Elle est assise à sa table d’écriture. Sur la chaise de jardin, elle a posé un coussin couleur safran pour en améliorer le confort.

Elle a hésité, puis a fini par choisir le papier : blanc, format 21×29,7 et un stylo à bille noir. Elle a fermé et repoussé son ordinateur. Elle tourne son stylo entre ses doigts. Elle s’étire, se lève, va chercher un verre d’eau. Elle déplace sa chaise pour présenter son visage à la chaleur du soleil matinal qui entre par la fenêtre. Elle ferme les yeux, attentive aux bruits : le ronronnement paisible de la machine à laver, le vent qui secoue le store. Elle ouvre les yeux, regarde la feuille vierge devant elle. Où trouver les mots pour décrire l’indicible ? Des idées, des lambeaux de phrases, des suites de mots peinent à émerger. La tentation est forte de renoncer…

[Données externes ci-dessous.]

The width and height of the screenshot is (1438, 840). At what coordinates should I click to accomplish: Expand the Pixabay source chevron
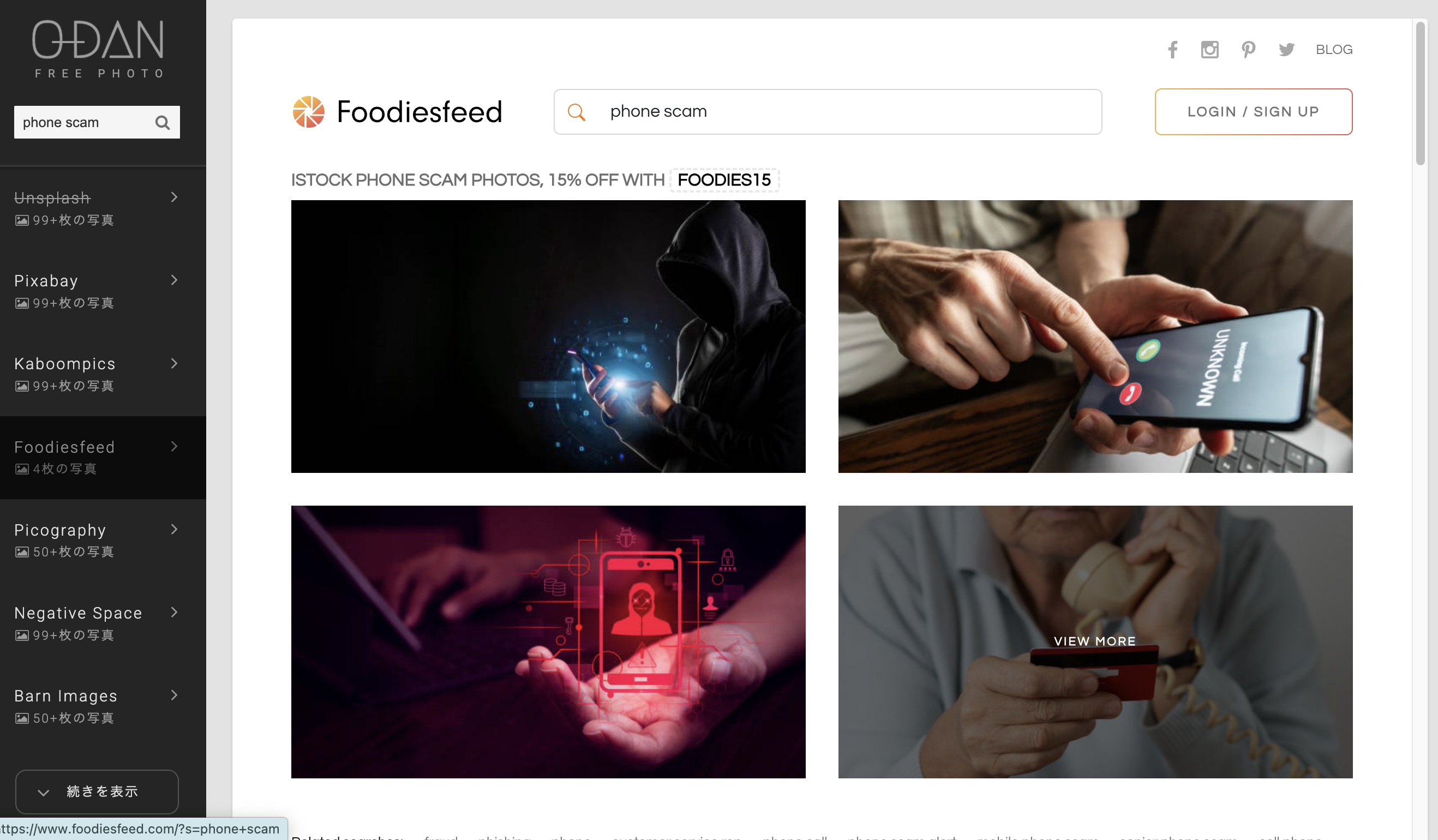[174, 280]
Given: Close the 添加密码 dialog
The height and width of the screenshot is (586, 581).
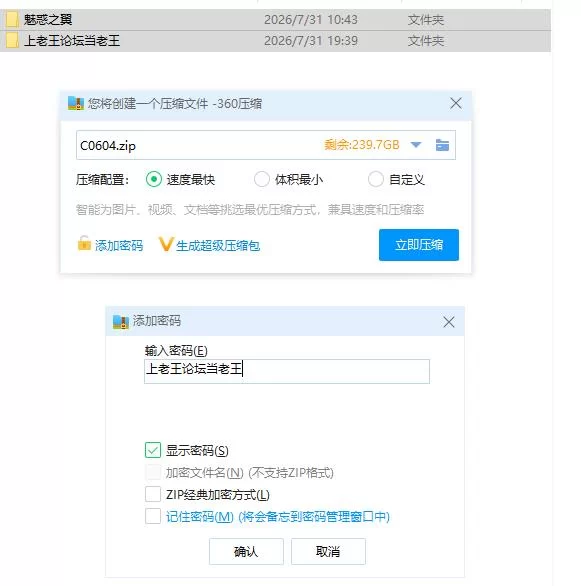Looking at the screenshot, I should 449,322.
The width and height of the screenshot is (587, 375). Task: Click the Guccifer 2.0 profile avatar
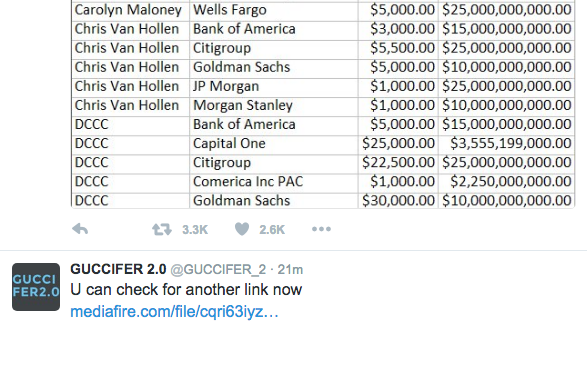[x=36, y=287]
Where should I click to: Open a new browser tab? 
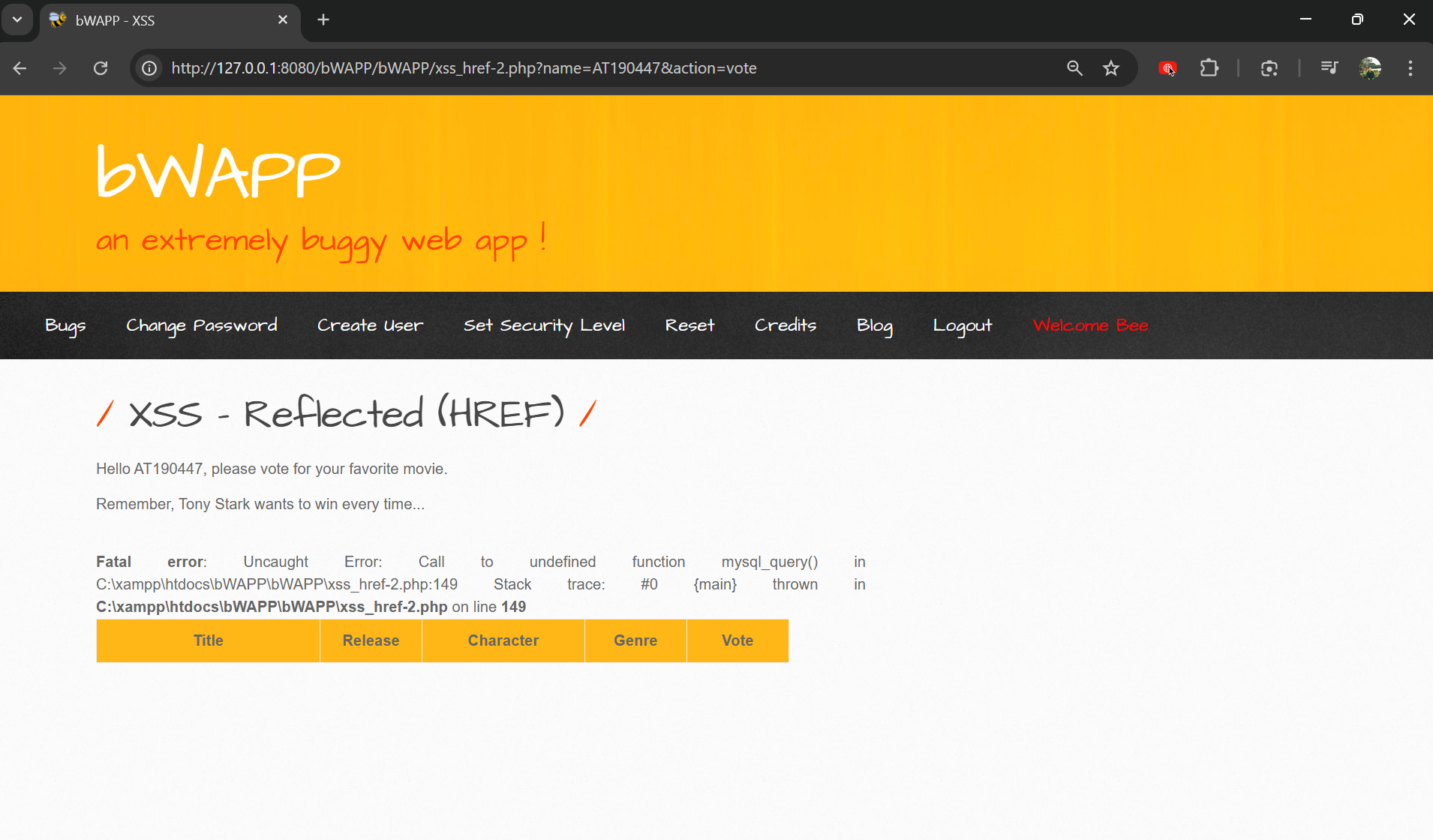tap(323, 20)
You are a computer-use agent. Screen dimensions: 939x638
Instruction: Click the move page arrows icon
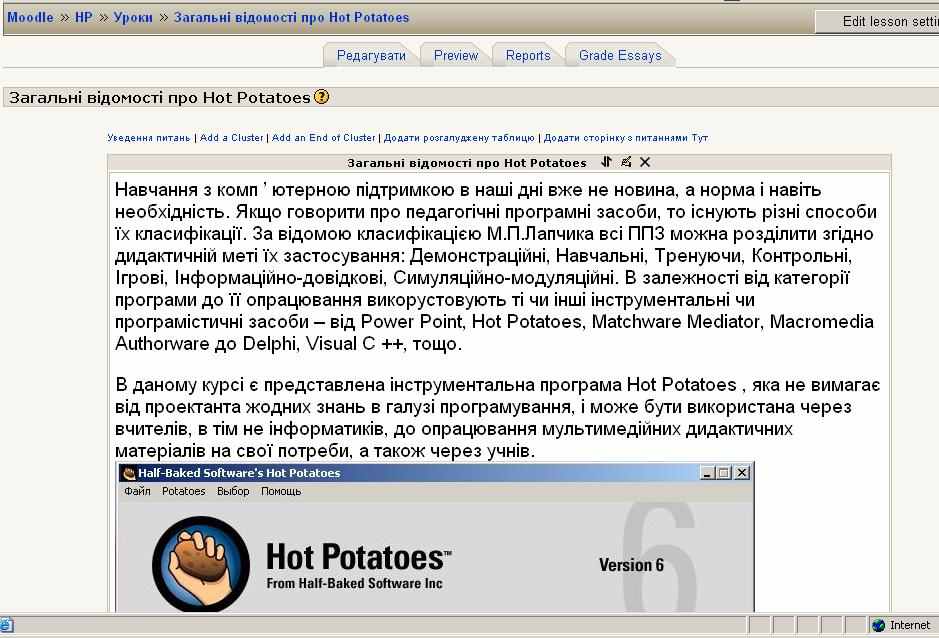(x=606, y=162)
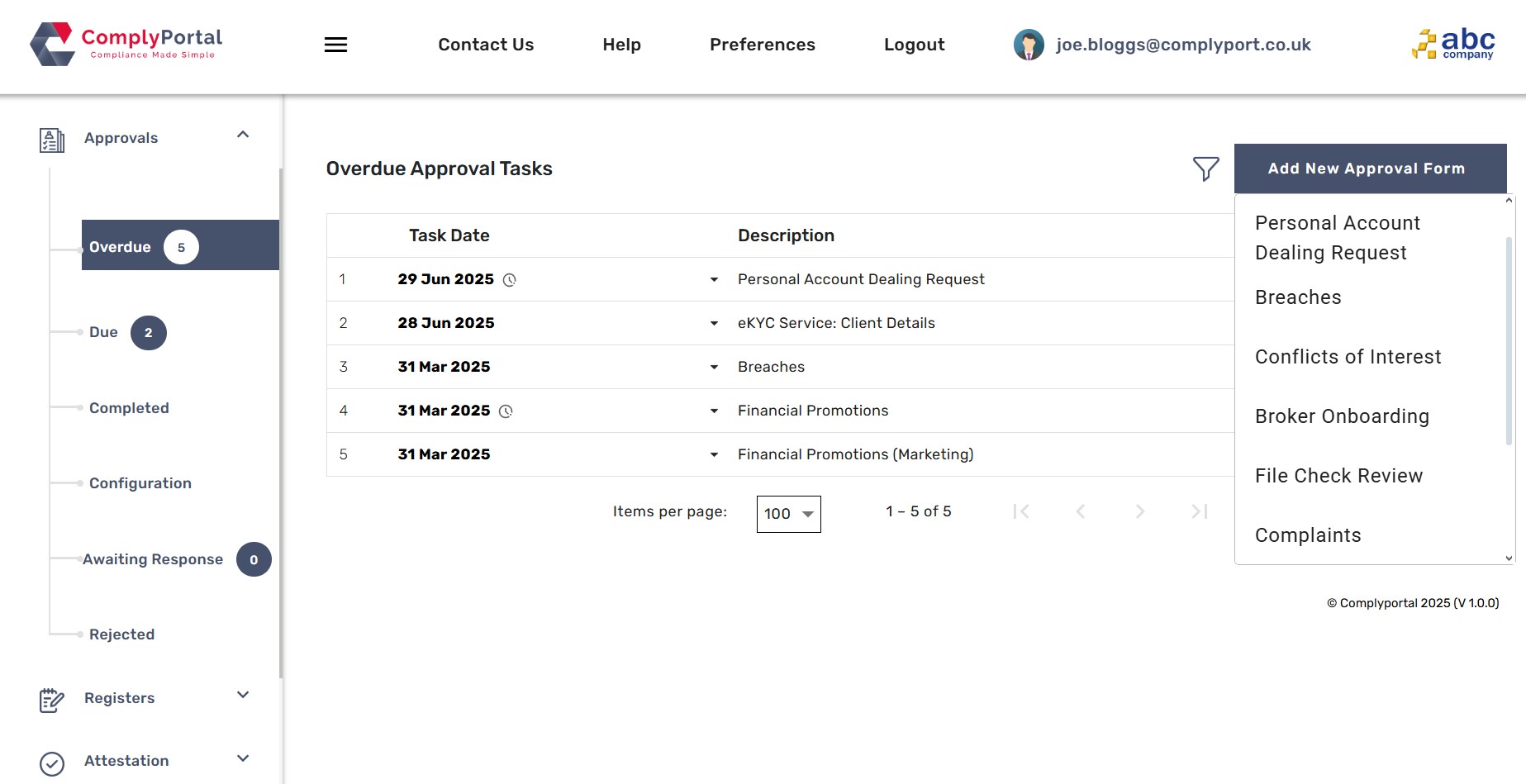Open the hamburger navigation menu
Image resolution: width=1526 pixels, height=784 pixels.
335,45
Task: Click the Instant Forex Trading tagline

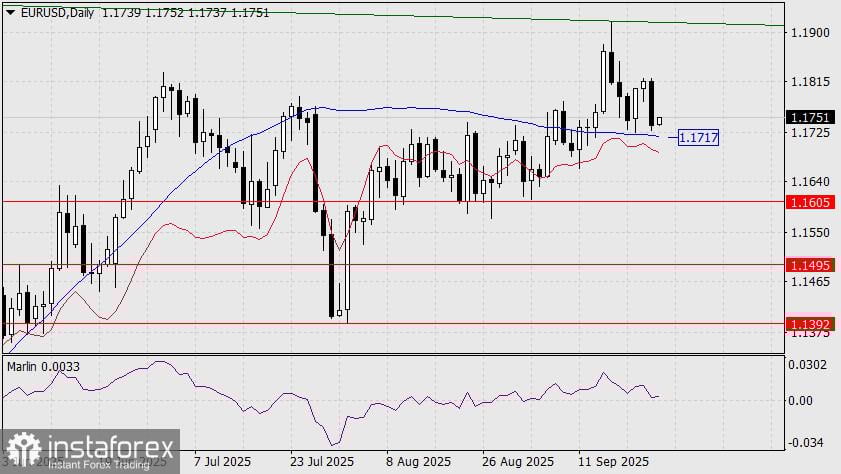Action: pyautogui.click(x=99, y=464)
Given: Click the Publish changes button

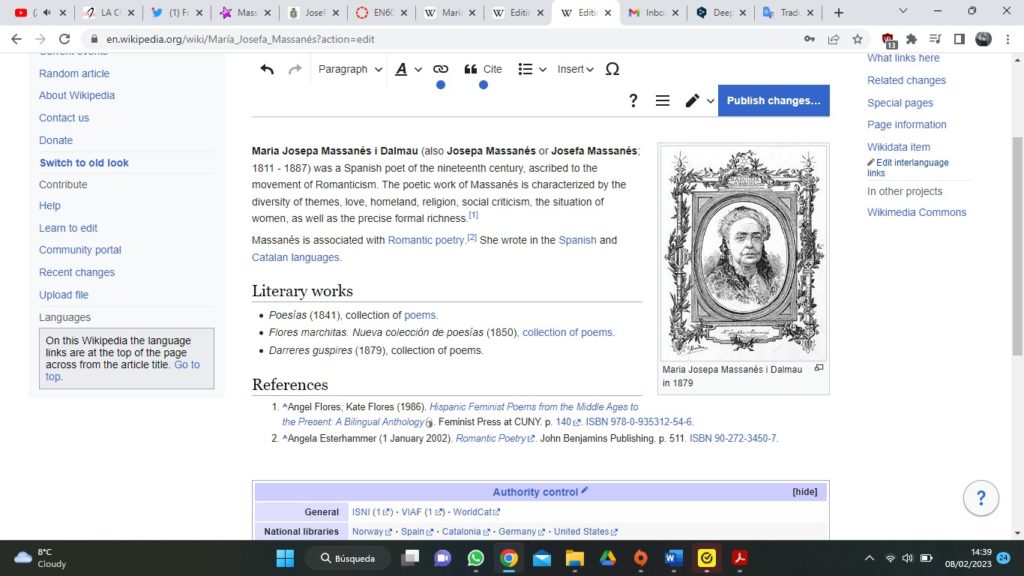Looking at the screenshot, I should click(773, 101).
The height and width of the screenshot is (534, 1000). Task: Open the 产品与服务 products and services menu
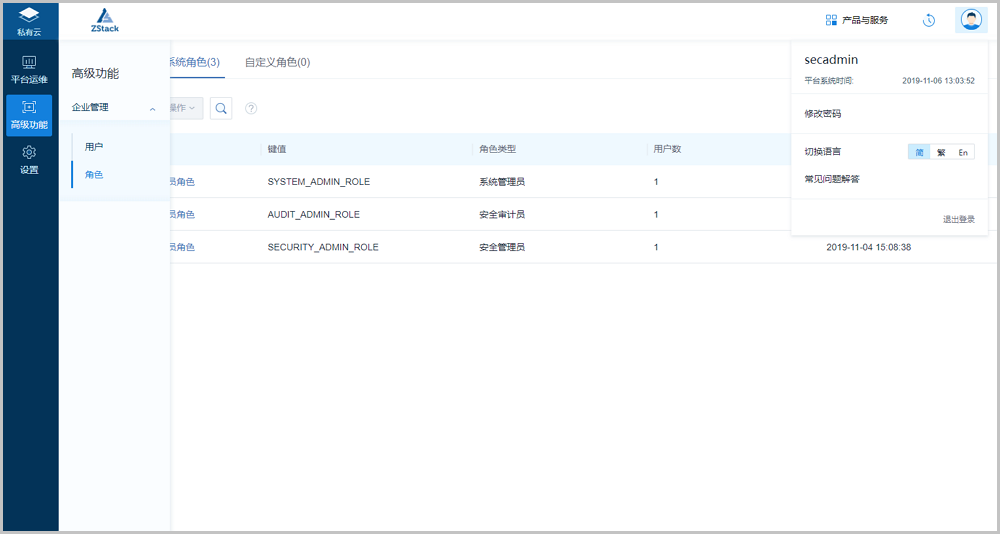pyautogui.click(x=856, y=20)
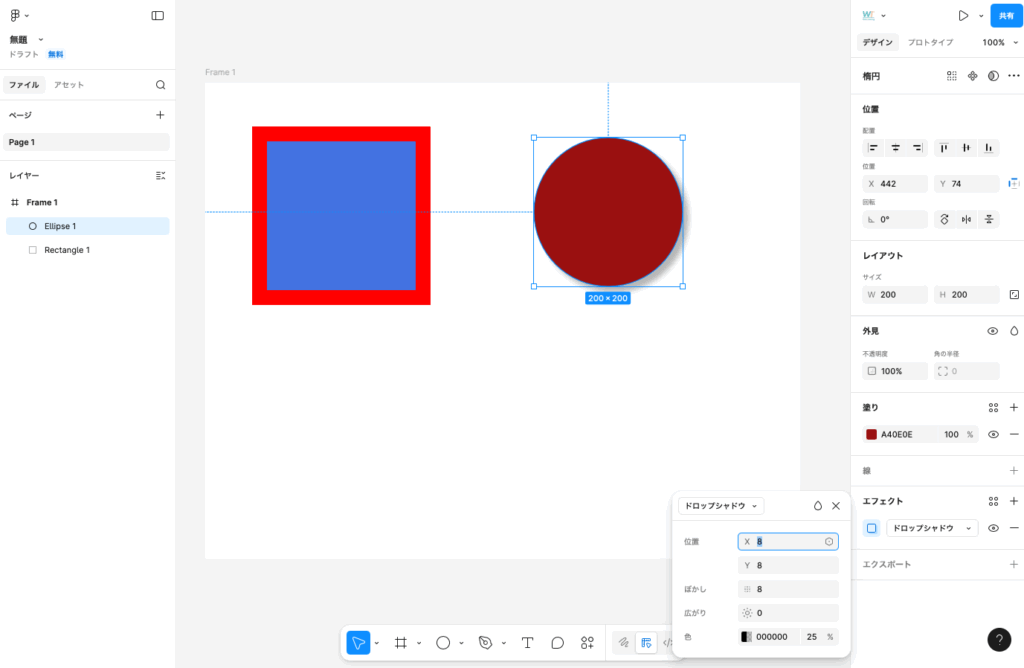Click the blue 共有 share button
This screenshot has width=1024, height=668.
(1006, 16)
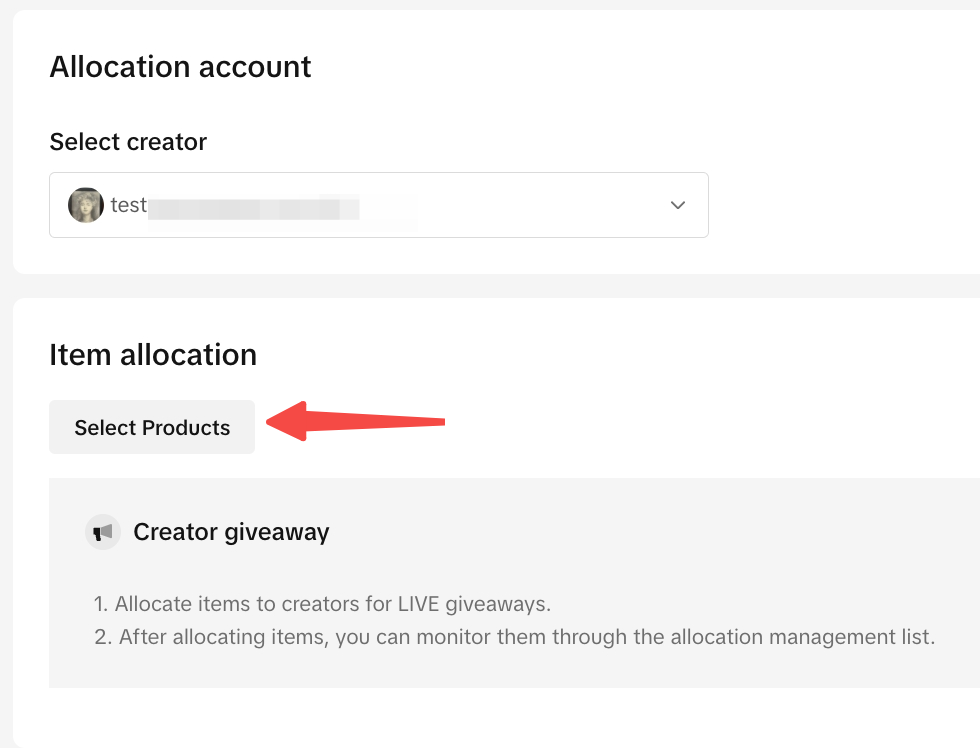This screenshot has width=980, height=748.
Task: Click the Item allocation heading
Action: 153,354
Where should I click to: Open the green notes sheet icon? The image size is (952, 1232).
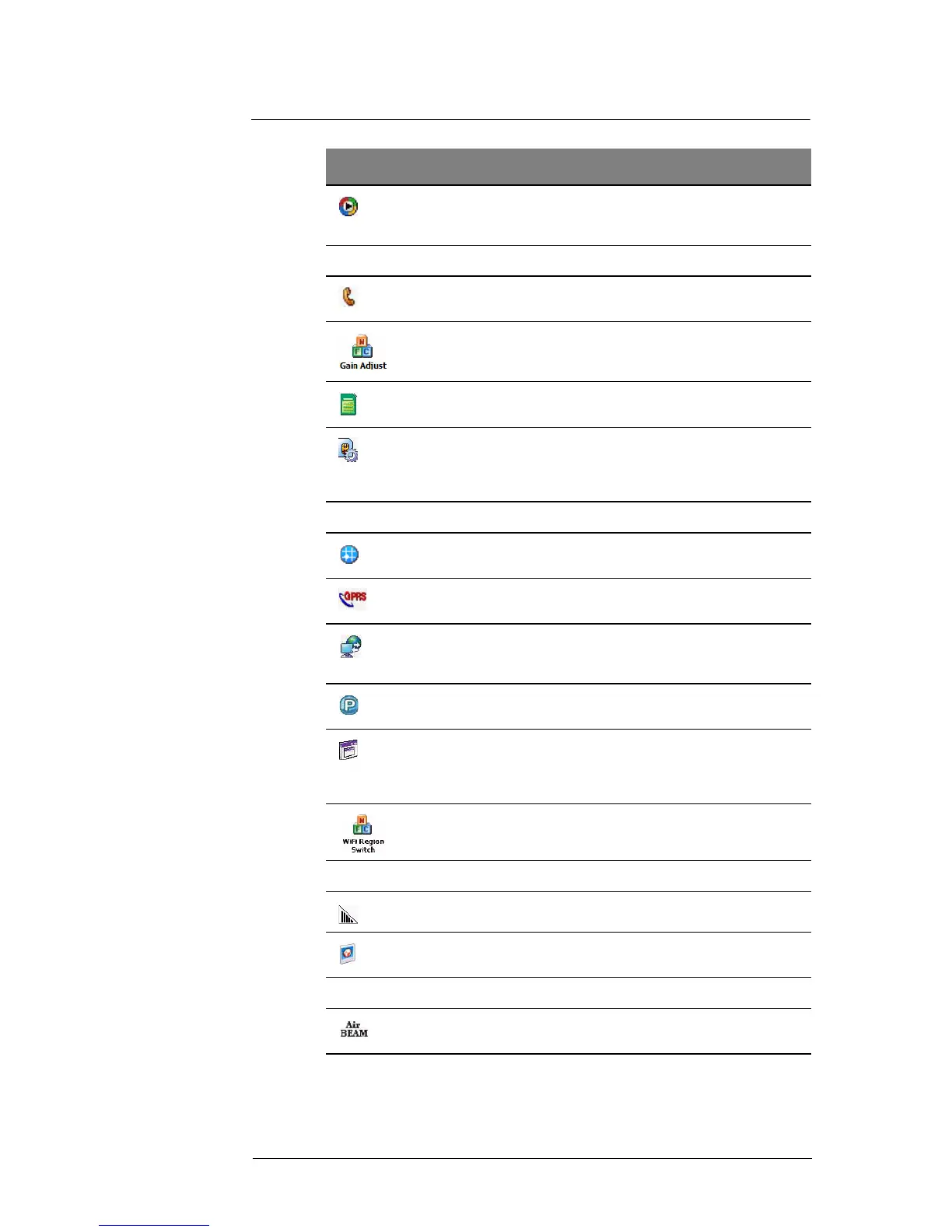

Et soudain, c’est comme une digue qui se rompt… Les mots se bousculent, tentent de s’aligner en phrases, elle raye, puis réécrit en déplaçant les termes, elle va à la ligne, marque d’un astérisque le passage à reprendre plus loin, hésite devant un mot qui lui semble excessif ou par trop imprécis, va chercher le dictionnaire, le feuillette fébrilement. On frappe à la porte. Elle fait comme si elle n’avait pas entendu, comme si elle n’était pas là parce que si elle se lève et sort du bureau, elle n’aura pas le courage de reprendre le cours de sa tâche. La maison redevient silencieuse. Quand elle lève enfin la tête, la pénombre commence à envahir la pièce. Elle rassemble les feuillets raturés, couverts d’une minuscule écriture, ouvre son ordinateur et soupire.

Voilà… le plus difficile est fait : poser tout ce qui vient, comme ça vient. Je choisirai, sans doute… Mais pas tout de suite… Il faut relire tout ça… pas sûr que ce soit intéressant… Pas sûr que ce soit ce qu’on attend de moi… Comment raconter ? Faut-il tout dire ? Comment cela va-t-il être compris ? Est-ce bien utile de remuer tout ça ? Pourquoi ai-je proposé d’écrire cet article ? Et si je leur disais que finalement, cela ne relève pas de ma compétence…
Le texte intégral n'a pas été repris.